> _WHAT YOU HAVE TO DO_
In this exercise, every entry is to be copied exactly.

> _THE RECORDS_
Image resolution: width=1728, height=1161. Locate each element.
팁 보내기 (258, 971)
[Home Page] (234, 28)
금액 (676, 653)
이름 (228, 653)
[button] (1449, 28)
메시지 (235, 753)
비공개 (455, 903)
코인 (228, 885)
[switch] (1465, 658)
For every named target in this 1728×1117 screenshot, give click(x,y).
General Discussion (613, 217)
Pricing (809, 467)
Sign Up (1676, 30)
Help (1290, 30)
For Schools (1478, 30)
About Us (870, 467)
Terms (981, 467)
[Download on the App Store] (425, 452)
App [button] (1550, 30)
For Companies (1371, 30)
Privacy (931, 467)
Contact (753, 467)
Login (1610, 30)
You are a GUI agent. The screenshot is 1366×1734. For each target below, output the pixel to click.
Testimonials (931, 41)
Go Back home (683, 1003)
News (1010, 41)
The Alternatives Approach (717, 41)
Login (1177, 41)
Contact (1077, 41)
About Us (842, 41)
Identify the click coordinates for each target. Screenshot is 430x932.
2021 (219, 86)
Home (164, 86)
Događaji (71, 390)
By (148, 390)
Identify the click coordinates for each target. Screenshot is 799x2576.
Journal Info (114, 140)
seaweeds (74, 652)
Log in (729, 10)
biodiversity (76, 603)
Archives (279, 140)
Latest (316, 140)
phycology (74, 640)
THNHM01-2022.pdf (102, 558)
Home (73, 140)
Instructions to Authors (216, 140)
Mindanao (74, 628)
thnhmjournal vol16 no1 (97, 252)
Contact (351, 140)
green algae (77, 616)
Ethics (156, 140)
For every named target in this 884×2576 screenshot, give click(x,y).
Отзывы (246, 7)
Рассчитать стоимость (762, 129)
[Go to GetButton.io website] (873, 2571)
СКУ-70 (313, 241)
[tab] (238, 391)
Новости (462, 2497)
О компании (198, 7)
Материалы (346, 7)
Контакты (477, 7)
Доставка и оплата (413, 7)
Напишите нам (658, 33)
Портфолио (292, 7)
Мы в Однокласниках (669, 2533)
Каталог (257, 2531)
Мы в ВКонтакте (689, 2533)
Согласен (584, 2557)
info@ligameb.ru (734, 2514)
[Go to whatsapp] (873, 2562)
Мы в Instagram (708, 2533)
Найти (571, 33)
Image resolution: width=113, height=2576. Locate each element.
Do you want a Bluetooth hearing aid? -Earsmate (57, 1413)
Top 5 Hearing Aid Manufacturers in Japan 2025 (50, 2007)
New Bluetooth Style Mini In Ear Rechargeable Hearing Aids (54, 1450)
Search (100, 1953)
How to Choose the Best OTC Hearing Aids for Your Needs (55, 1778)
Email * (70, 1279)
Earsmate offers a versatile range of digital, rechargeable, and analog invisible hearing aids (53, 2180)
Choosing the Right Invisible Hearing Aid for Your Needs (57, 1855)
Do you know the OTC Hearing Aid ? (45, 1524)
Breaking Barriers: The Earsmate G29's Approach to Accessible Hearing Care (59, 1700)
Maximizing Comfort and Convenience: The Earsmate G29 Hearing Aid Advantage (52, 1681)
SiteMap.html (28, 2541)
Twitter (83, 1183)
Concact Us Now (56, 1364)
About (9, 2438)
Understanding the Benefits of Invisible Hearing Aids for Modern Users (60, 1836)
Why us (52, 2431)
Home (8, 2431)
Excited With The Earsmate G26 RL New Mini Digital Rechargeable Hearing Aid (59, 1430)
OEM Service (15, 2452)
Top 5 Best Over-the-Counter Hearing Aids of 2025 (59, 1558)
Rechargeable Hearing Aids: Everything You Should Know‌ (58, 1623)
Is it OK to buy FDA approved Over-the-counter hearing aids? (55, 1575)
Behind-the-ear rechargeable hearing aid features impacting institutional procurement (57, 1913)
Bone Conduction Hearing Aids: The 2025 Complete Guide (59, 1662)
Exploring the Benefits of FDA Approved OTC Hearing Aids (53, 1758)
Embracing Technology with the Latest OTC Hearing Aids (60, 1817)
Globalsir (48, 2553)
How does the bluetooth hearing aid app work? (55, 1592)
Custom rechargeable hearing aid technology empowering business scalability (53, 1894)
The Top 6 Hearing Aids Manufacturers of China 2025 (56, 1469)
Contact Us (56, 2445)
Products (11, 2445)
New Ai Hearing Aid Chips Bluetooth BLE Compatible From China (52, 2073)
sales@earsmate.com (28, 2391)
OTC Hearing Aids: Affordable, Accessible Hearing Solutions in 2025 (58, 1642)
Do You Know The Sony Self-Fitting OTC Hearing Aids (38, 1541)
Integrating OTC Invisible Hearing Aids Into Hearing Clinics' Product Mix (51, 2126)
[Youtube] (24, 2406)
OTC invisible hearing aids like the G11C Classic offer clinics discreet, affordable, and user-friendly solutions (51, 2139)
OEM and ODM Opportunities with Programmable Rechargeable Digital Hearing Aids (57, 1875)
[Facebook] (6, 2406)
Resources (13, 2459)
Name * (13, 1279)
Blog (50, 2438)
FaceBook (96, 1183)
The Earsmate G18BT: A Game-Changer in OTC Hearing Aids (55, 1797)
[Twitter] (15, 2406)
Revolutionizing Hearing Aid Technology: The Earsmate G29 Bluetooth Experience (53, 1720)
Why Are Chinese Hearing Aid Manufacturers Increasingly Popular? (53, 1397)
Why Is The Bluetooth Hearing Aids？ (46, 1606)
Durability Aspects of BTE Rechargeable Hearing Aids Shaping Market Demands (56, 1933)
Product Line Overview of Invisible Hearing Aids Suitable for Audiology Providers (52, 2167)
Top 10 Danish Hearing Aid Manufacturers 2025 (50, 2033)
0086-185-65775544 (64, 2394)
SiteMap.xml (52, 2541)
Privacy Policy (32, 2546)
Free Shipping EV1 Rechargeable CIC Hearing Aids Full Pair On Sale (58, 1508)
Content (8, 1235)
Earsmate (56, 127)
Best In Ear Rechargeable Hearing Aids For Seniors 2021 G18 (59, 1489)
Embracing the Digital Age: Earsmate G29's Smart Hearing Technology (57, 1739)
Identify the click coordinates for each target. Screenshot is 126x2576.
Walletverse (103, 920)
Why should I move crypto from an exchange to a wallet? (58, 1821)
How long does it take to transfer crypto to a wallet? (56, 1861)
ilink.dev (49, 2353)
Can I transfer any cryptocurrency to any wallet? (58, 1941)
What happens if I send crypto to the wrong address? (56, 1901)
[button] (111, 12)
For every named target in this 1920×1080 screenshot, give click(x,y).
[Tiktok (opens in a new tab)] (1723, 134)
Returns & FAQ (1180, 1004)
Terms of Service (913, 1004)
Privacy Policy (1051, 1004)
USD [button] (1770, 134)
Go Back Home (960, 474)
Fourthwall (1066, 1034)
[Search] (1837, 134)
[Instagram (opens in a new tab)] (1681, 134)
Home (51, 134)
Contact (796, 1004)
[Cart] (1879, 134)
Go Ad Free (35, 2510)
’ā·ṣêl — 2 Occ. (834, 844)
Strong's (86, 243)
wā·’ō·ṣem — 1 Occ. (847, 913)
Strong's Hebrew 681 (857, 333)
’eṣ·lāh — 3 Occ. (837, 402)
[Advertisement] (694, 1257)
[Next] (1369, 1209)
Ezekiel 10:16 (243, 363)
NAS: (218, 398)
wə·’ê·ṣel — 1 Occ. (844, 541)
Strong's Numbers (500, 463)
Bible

> _ANSWER AREA_
Image resolution: width=1728, height=1161. Locate each element.
팁 보내기 (258, 971)
[Home Page] (234, 28)
금액 (676, 653)
이름 (228, 653)
[button] (1449, 28)
메시지 (235, 753)
비공개 (455, 903)
코인 (228, 885)
[switch] (1465, 658)
For every named target in this 1728×1117 screenshot, give click(x,y).
General Discussion (613, 217)
Pricing (809, 467)
Sign Up (1676, 30)
Help (1290, 30)
For Schools (1478, 30)
About Us (870, 467)
Terms (981, 467)
[Download on the App Store] (425, 452)
App [button] (1550, 30)
For Companies (1371, 30)
Privacy (931, 467)
Contact (753, 467)
Login (1610, 30)
You are a GUI agent. The screenshot is 1366×1734. For each target below, output the pixel to click.
Testimonials (931, 41)
Go Back home (683, 1003)
News (1010, 41)
The Alternatives Approach (717, 41)
Login (1177, 41)
Contact (1077, 41)
About Us (842, 41)
Identify the click coordinates for each target. Screenshot is 430x932.
2021 (219, 86)
Home (164, 86)
Događaji (71, 390)
By (148, 390)
Identify the click coordinates for each target. Screenshot is 799x2576.
Journal Info (114, 140)
seaweeds (74, 652)
Log in (729, 10)
biodiversity (76, 603)
Archives (279, 140)
Latest (316, 140)
phycology (74, 640)
THNHM01-2022.pdf (102, 558)
Home (73, 140)
Instructions to Authors (216, 140)
Mindanao (74, 628)
thnhmjournal vol16 no1 (97, 252)
Contact (351, 140)
green algae (77, 616)
Ethics (156, 140)
For every named target in this 884×2576 screenshot, give click(x,y).
Отзывы (246, 7)
Рассчитать стоимость (762, 129)
[Go to GetButton.io website] (873, 2571)
СКУ-70 (313, 241)
[tab] (238, 391)
Новости (462, 2497)
О компании (198, 7)
Материалы (346, 7)
Контакты (477, 7)
Доставка и оплата (413, 7)
Напишите нам (658, 33)
Портфолио (292, 7)
Мы в Однокласниках (669, 2533)
Каталог (257, 2531)
Мы в ВКонтакте (689, 2533)
Согласен (584, 2557)
info@ligameb.ru (734, 2514)
[Go to whatsapp] (873, 2562)
Мы в Instagram (708, 2533)
Найти (571, 33)
Image resolution: width=113, height=2576. Locate each element.
Do you want a Bluetooth hearing aid? -Earsmate (57, 1413)
Top 5 Hearing Aid Manufacturers in Japan 2025 (50, 2007)
New Bluetooth Style Mini In Ear Rechargeable Hearing Aids (54, 1450)
Search (100, 1953)
How to Choose the Best OTC Hearing Aids for Your Needs (55, 1778)
Email * (70, 1279)
Earsmate offers a versatile range of digital, rechargeable, and analog invisible hearing aids (53, 2180)
Choosing the Right Invisible Hearing Aid for Your Needs (57, 1855)
Do you know the OTC Hearing Aid ? (45, 1524)
Breaking Barriers: The Earsmate G29's Approach to Accessible Hearing Care (59, 1700)
Maximizing Comfort and Convenience: The Earsmate G29 Hearing Aid Advantage (52, 1681)
SiteMap.html (28, 2541)
Twitter (83, 1183)
Concact Us Now (56, 1364)
About (9, 2438)
Understanding the Benefits of Invisible Hearing Aids for Modern Users (60, 1836)
Why us (52, 2431)
Home (8, 2431)
Excited With The Earsmate G26 RL New Mini Digital Rechargeable Hearing Aid (59, 1430)
OEM Service (15, 2452)
Top 5 Best Over-the-Counter Hearing Aids of 2025 (59, 1558)
Rechargeable Hearing Aids: Everything You Should Know‌ (58, 1623)
Is it OK to buy FDA approved Over-the-counter hearing aids? (55, 1575)
Behind-the-ear rechargeable hearing aid features impacting institutional procurement (57, 1913)
Bone Conduction Hearing Aids: The 2025 Complete Guide (59, 1662)
Exploring the Benefits of FDA Approved OTC Hearing Aids (53, 1758)
Embracing Technology with the Latest OTC Hearing Aids (60, 1817)
Globalsir (48, 2553)
How does the bluetooth hearing aid app work? (55, 1592)
Custom rechargeable hearing aid technology empowering business scalability (53, 1894)
The Top 6 Hearing Aids Manufacturers of China 2025 (56, 1469)
Contact Us (56, 2445)
Products (11, 2445)
New Ai Hearing Aid Chips Bluetooth BLE Compatible From China (52, 2073)
sales@earsmate.com (28, 2391)
OTC Hearing Aids: Affordable, Accessible Hearing Solutions in 2025 (58, 1642)
Do You Know The Sony Self-Fitting OTC Hearing Aids (38, 1541)
Integrating OTC Invisible Hearing Aids Into Hearing Clinics' Product Mix (51, 2126)
[Youtube] (24, 2406)
OTC invisible hearing aids like the G11C Classic offer clinics discreet, affordable, and user-friendly solutions (51, 2139)
OEM and ODM Opportunities with Programmable Rechargeable Digital Hearing Aids (57, 1875)
[Facebook] (6, 2406)
Resources (13, 2459)
Name * (13, 1279)
Blog (50, 2438)
FaceBook (96, 1183)
The Earsmate G18BT: A Game-Changer in OTC Hearing Aids (55, 1797)
[Twitter] (15, 2406)
Revolutionizing Hearing Aid Technology: The Earsmate G29 Bluetooth Experience (53, 1720)
Why Are Chinese Hearing Aid Manufacturers Increasingly Popular? (53, 1397)
Why Is The Bluetooth Hearing Aids？ (46, 1606)
Durability Aspects of BTE Rechargeable Hearing Aids Shaping Market Demands (56, 1933)
Product Line Overview of Invisible Hearing Aids Suitable for Audiology Providers (52, 2167)
Top 10 Danish Hearing Aid Manufacturers 2025 (50, 2033)
0086-185-65775544 (64, 2394)
SiteMap.xml (52, 2541)
Privacy Policy (32, 2546)
Free Shipping EV1 Rechargeable CIC Hearing Aids Full Pair On Sale (58, 1508)
Content (8, 1235)
Earsmate (56, 127)
Best In Ear Rechargeable Hearing Aids For Seniors 2021 G18 (59, 1489)
Embracing the Digital Age: Earsmate G29's Smart Hearing Technology (57, 1739)
Identify the click coordinates for each target. Screenshot is 126x2576.
Walletverse (103, 920)
Why should I move crypto from an exchange to a wallet? (58, 1821)
How long does it take to transfer crypto to a wallet? (56, 1861)
ilink.dev (49, 2353)
Can I transfer any cryptocurrency to any wallet? (58, 1941)
What happens if I send crypto to the wrong address? (56, 1901)
[button] (111, 12)
For every named target in this 1920×1080 screenshot, give click(x,y).
[Tiktok (opens in a new tab)] (1723, 134)
Returns & FAQ (1180, 1004)
Terms of Service (913, 1004)
Privacy Policy (1051, 1004)
USD [button] (1770, 134)
Go Back Home (960, 474)
Fourthwall (1066, 1034)
[Search] (1837, 134)
[Instagram (opens in a new tab)] (1681, 134)
Home (51, 134)
Contact (796, 1004)
[Cart] (1879, 134)
Go Ad Free (35, 2510)
’ā·ṣêl — 2 Occ. (834, 844)
Strong's (86, 243)
wā·’ō·ṣem — 1 Occ. (847, 913)
Strong's Hebrew 681 (857, 333)
’eṣ·lāh — 3 Occ. (837, 402)
[Advertisement] (694, 1257)
[Next] (1369, 1209)
Ezekiel 10:16 (243, 363)
NAS: (218, 398)
wə·’ê·ṣel — 1 Occ. (844, 541)
Strong's Numbers (500, 463)
Bible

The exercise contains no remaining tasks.